[Start of section]
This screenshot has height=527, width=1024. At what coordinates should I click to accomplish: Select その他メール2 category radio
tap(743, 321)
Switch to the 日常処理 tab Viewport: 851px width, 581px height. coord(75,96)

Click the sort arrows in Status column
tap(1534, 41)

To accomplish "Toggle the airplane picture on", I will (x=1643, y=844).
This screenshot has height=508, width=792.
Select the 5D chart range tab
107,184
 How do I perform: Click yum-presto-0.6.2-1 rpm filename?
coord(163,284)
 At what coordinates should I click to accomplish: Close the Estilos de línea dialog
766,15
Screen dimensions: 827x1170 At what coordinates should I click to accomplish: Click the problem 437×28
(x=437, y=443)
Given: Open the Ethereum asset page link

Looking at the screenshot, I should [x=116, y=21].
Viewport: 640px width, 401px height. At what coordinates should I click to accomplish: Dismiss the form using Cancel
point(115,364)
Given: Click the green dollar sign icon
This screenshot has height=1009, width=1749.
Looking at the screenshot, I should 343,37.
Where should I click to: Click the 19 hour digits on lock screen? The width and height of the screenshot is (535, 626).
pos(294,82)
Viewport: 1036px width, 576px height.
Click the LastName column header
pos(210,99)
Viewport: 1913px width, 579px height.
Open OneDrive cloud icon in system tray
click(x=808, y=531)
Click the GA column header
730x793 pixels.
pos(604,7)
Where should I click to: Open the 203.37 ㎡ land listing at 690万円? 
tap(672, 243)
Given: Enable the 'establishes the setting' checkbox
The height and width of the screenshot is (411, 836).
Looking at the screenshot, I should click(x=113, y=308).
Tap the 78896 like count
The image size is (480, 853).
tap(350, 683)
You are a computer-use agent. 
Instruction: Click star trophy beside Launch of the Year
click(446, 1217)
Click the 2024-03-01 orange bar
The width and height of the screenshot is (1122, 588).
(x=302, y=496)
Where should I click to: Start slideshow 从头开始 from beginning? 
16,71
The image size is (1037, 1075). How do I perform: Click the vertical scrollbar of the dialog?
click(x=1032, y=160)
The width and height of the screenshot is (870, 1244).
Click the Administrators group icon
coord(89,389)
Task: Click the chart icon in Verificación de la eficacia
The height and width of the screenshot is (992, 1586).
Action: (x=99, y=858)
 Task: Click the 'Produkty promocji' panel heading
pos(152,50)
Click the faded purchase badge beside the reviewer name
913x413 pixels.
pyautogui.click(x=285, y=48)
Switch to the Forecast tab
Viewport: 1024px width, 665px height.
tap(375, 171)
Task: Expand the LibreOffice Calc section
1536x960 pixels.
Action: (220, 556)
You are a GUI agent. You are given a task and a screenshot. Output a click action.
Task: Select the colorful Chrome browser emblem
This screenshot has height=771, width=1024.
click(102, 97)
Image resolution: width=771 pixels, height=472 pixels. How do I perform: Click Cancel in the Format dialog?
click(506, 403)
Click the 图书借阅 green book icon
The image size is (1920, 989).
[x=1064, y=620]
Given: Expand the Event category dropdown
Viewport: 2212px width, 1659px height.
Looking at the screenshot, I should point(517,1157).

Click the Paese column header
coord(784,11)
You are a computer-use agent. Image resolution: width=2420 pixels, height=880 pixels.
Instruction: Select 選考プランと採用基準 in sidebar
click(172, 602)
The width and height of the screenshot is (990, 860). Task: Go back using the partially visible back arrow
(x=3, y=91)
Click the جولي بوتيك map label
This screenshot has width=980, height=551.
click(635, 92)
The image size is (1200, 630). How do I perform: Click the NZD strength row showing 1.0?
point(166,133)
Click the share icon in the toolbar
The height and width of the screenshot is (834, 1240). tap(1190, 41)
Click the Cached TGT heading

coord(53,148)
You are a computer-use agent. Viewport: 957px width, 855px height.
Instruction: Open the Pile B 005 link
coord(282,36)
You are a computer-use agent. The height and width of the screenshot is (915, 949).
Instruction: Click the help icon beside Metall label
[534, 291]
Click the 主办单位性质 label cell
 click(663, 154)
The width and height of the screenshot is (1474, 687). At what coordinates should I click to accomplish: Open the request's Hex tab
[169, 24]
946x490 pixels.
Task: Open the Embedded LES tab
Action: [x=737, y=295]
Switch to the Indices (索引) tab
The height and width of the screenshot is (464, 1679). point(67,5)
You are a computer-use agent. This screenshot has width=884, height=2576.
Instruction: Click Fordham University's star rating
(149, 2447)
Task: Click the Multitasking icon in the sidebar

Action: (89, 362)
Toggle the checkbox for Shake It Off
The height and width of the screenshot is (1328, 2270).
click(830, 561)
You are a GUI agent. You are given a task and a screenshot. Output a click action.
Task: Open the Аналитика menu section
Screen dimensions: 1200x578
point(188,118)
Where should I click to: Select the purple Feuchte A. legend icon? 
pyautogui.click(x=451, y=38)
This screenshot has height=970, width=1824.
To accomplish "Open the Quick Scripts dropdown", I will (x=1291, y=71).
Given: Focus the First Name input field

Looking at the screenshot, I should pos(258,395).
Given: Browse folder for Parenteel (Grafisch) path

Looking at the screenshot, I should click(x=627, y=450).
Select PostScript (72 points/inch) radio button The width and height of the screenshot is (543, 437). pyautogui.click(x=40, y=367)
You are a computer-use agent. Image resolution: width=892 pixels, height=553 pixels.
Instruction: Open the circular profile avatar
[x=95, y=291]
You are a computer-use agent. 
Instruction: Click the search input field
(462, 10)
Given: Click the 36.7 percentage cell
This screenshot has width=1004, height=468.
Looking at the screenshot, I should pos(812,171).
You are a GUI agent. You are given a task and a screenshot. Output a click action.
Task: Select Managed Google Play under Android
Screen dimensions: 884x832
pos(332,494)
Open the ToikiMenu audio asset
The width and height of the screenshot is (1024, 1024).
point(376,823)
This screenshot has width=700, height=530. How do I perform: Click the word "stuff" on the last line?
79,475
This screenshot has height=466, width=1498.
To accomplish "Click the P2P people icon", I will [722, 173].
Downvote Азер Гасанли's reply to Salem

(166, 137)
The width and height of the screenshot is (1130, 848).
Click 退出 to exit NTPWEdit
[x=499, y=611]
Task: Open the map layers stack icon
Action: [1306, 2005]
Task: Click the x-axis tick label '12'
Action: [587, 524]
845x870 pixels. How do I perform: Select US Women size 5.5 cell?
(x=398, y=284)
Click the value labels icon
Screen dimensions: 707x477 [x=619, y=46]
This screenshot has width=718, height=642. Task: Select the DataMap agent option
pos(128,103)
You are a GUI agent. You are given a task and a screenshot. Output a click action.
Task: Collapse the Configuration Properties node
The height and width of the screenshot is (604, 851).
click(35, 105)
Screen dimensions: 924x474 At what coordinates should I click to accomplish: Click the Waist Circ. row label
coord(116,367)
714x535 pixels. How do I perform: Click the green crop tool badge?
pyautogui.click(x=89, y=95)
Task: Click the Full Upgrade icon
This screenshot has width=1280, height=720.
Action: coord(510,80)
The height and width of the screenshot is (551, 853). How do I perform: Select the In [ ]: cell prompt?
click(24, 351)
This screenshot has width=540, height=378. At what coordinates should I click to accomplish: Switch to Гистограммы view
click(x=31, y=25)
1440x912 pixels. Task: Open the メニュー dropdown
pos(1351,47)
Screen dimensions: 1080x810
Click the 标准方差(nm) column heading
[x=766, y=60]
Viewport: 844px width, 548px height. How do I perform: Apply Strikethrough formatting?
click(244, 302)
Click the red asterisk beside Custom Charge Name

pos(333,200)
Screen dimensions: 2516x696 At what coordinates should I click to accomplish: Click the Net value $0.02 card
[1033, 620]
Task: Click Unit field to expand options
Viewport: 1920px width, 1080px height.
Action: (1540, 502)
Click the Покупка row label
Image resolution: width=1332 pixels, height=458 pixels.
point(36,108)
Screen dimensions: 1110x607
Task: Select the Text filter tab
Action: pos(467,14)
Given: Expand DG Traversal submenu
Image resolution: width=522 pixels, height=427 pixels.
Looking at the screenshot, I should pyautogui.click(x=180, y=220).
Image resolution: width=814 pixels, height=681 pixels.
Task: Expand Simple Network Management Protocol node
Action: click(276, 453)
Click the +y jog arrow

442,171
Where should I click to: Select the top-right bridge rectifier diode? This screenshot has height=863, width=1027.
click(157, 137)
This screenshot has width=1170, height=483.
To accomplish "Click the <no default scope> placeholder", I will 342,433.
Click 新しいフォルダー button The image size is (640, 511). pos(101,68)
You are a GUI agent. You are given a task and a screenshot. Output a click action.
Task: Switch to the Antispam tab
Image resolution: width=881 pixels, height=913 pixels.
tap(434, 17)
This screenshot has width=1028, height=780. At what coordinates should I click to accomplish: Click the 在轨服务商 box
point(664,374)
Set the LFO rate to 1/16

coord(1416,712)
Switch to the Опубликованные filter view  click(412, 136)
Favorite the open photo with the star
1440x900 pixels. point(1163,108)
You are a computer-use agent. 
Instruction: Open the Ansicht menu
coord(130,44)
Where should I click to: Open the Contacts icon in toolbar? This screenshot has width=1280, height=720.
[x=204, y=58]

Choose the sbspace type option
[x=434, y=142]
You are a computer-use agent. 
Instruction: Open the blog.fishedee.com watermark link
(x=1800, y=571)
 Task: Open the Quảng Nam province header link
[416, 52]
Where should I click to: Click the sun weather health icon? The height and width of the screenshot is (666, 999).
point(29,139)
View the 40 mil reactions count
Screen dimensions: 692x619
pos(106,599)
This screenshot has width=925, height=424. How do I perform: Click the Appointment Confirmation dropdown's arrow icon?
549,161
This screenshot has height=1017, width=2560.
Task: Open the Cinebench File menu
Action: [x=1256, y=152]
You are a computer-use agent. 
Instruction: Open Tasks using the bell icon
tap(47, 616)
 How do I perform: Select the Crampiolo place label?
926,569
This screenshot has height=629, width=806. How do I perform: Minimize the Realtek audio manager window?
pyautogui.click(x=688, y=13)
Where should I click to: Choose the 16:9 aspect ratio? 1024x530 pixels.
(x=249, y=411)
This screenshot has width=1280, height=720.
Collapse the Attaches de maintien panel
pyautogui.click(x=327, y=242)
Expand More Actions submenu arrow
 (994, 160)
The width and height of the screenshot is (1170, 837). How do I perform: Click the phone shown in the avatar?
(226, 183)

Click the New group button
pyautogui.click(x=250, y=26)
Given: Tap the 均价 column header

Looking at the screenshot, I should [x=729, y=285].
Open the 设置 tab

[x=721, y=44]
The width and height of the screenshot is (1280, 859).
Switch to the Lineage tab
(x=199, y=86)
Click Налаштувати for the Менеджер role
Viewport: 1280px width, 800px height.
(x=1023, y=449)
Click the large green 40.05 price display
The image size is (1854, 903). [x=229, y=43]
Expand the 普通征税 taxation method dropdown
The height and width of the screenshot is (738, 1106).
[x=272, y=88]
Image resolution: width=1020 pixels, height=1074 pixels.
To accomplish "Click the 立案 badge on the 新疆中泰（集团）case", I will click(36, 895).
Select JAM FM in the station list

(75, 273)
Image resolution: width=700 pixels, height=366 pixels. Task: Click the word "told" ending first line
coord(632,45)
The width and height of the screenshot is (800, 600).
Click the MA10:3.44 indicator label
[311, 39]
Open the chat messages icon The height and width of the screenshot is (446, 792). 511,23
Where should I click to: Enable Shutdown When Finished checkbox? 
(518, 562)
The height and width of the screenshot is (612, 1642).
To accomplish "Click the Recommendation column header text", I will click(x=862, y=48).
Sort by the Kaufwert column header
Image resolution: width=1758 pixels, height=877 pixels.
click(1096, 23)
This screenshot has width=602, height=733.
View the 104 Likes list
[End of section]
WORK TASK
Here the job is to output the lines from the start of the material through the line with "The width and height of the screenshot is (870, 1244).", inclusive, exactly and with nothing else.

ANSWER SPACE
This screenshot has height=527, width=1024. At what coordinates should I click to accomplish: Select その他メール2 category radio
tap(743, 321)
Switch to the 日常処理 tab Viewport: 851px width, 581px height. coord(75,96)

Click the sort arrows in Status column
tap(1534, 41)

To accomplish "Toggle the airplane picture on", I will (x=1643, y=844).
This screenshot has height=508, width=792.
Select the 5D chart range tab
107,184
 How do I perform: Click yum-presto-0.6.2-1 rpm filename?
coord(163,284)
 At what coordinates should I click to accomplish: Close the Estilos de línea dialog
766,15
Screen dimensions: 827x1170 At what coordinates should I click to accomplish: Click the problem 437×28
(x=437, y=443)
Given: Open the Ethereum asset page link

Looking at the screenshot, I should [x=116, y=21].
Viewport: 640px width, 401px height. At what coordinates should I click to accomplish: Dismiss the form using Cancel
point(115,364)
Given: Click the green dollar sign icon
This screenshot has height=1009, width=1749.
Looking at the screenshot, I should 343,37.
Where should I click to: Click the 19 hour digits on lock screen? The width and height of the screenshot is (535, 626).
pos(294,82)
Viewport: 1036px width, 576px height.
Click the LastName column header
pos(210,99)
Viewport: 1913px width, 579px height.
Open OneDrive cloud icon in system tray
click(x=808, y=531)
Click the GA column header
730x793 pixels.
pos(604,7)
Where should I click to: Open the 203.37 ㎡ land listing at 690万円? 
tap(672, 243)
Given: Enable the 'establishes the setting' checkbox
The height and width of the screenshot is (411, 836).
Looking at the screenshot, I should click(x=113, y=308).
Tap the 78896 like count
The image size is (480, 853).
tap(350, 683)
You are a computer-use agent. 
Instruction: Click star trophy beside Launch of the Year
click(446, 1217)
Click the 2024-03-01 orange bar
The width and height of the screenshot is (1122, 588).
(x=302, y=496)
Where should I click to: Start slideshow 从头开始 from beginning? 
16,71
The image size is (1037, 1075). How do I perform: Click the vertical scrollbar of the dialog?
click(x=1032, y=160)
The width and height of the screenshot is (870, 1244).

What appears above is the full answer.